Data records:
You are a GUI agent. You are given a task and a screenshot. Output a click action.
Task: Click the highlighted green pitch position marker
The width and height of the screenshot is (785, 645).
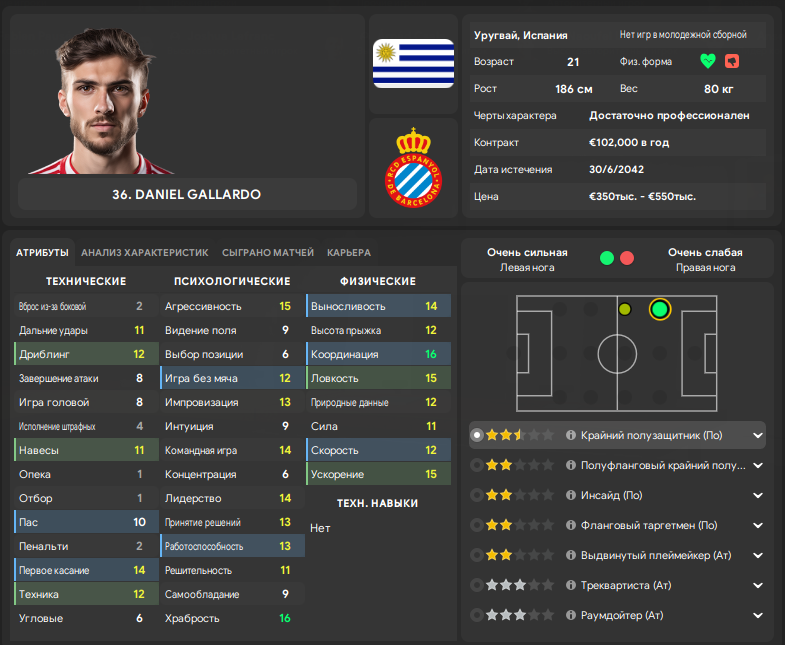click(660, 309)
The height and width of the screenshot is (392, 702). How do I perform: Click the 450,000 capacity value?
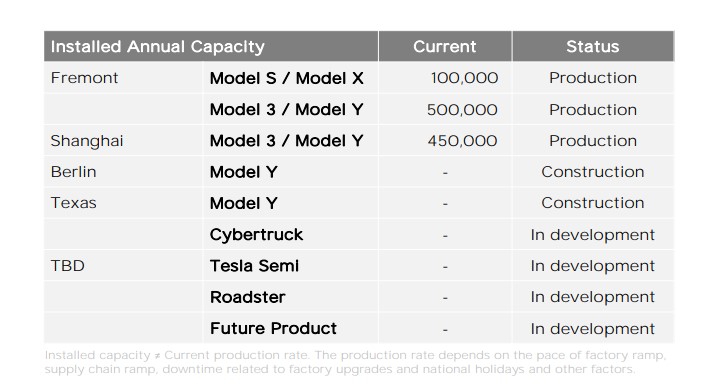pyautogui.click(x=462, y=141)
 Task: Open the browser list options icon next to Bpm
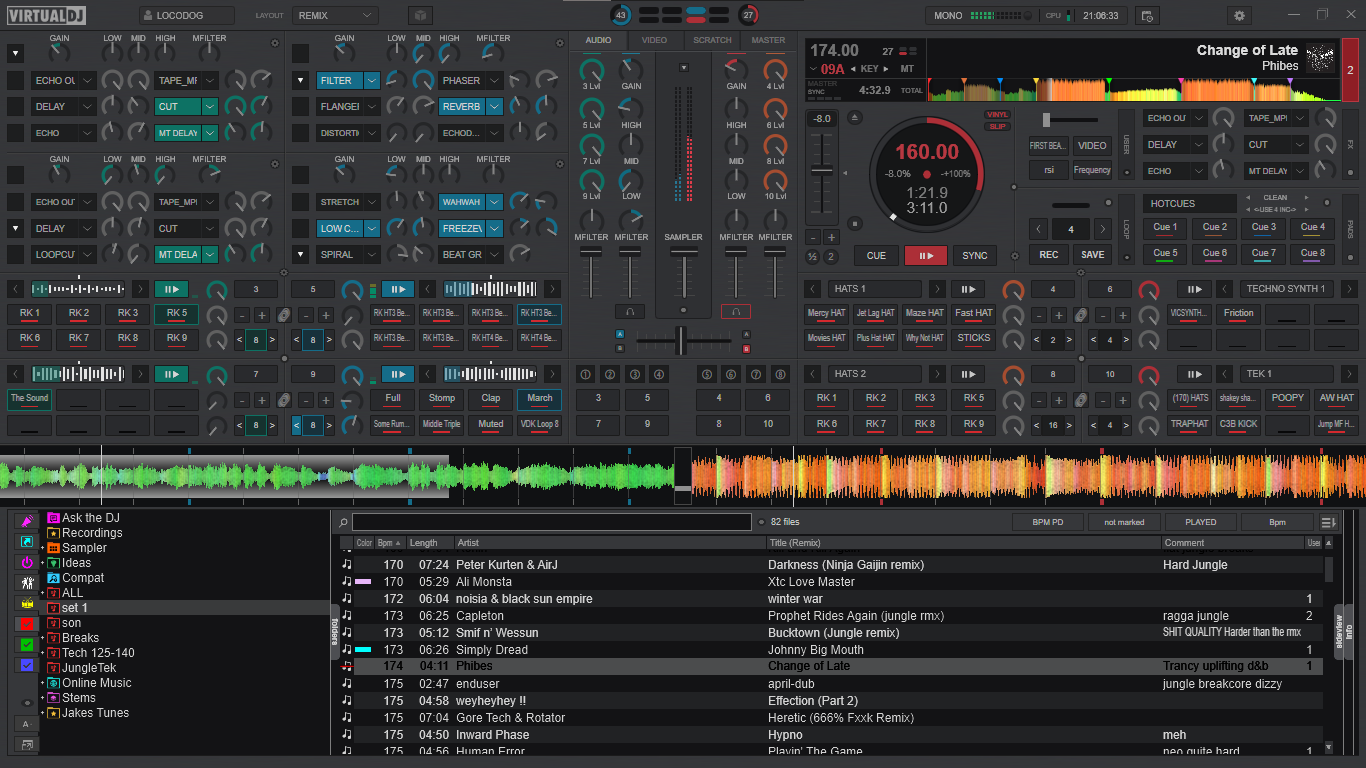tap(1328, 522)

■ **TASK PROMPT**
Pictures excluded, print only the lines from the one with "The width and" through the end of the entries above, exactly as written.

■ **EXERCISE ANSWER**
The width and height of the screenshot is (785, 645).
click(660, 309)
The height and width of the screenshot is (392, 702). How do I perform: Click the 450,000 capacity value?
pyautogui.click(x=462, y=141)
 Task: Open the browser list options icon next to Bpm
tap(1328, 522)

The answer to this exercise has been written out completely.